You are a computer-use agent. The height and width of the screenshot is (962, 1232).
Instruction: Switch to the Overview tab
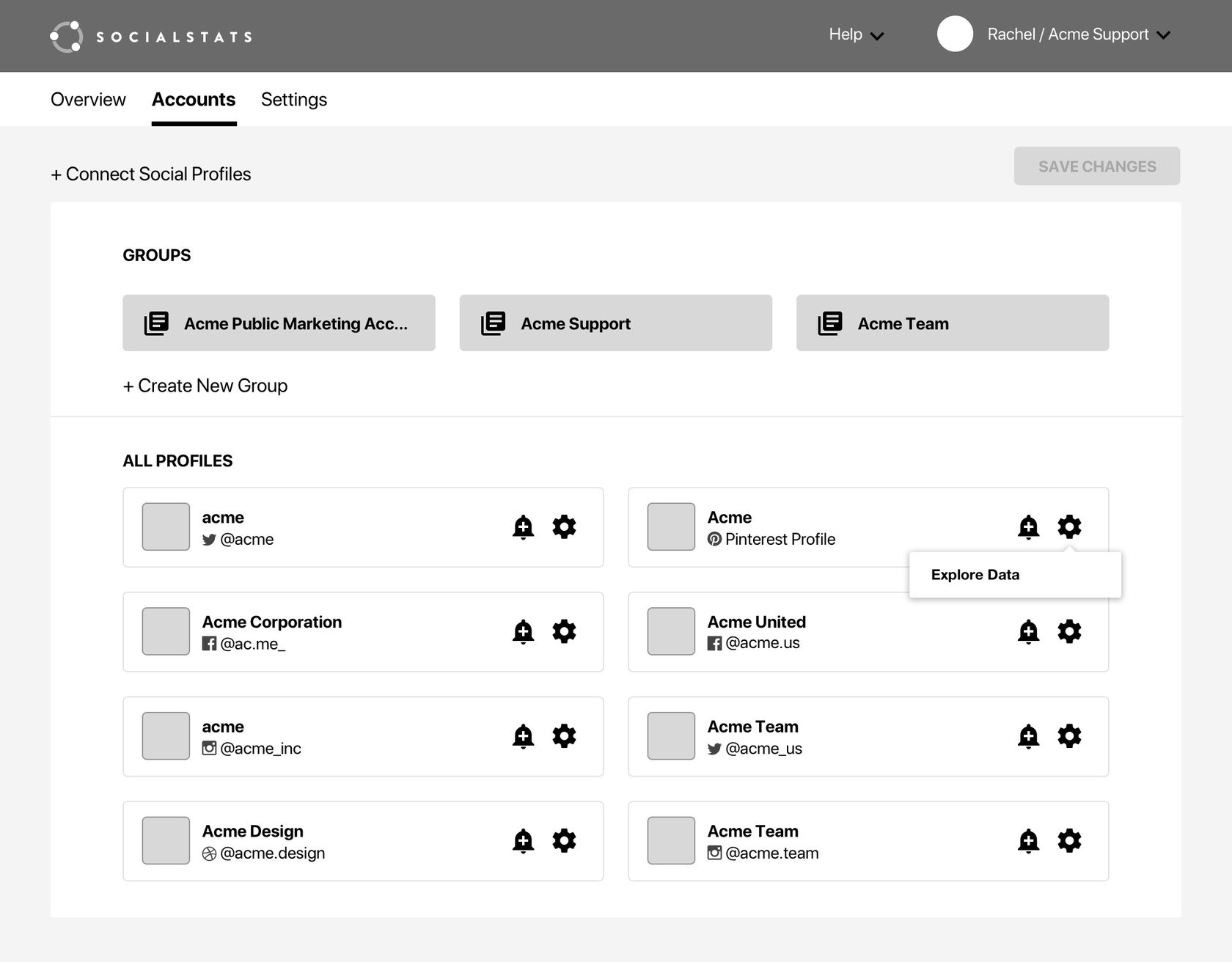pyautogui.click(x=88, y=100)
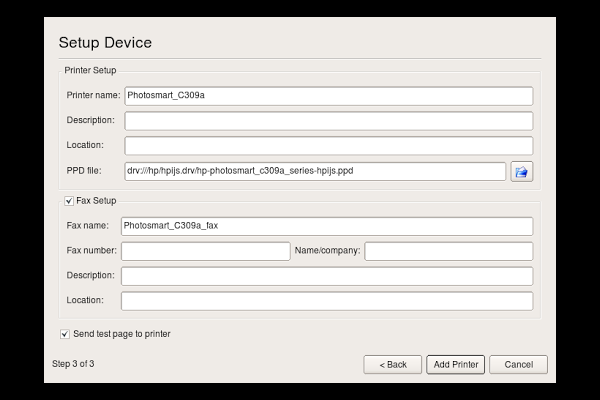Toggle the Fax Setup checkbox
The height and width of the screenshot is (400, 600).
pyautogui.click(x=68, y=201)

——————

**Task statement**.
Set the material above down again word for word. Include none of its pictures.

**Output of the task**.
You are a computer-use agent. The height and width of the screenshot is (962, 1232).
Instruction: Switch to the Overview tab
pyautogui.click(x=88, y=100)
Toggle the Fax Setup checkbox
The height and width of the screenshot is (400, 600).
pyautogui.click(x=68, y=201)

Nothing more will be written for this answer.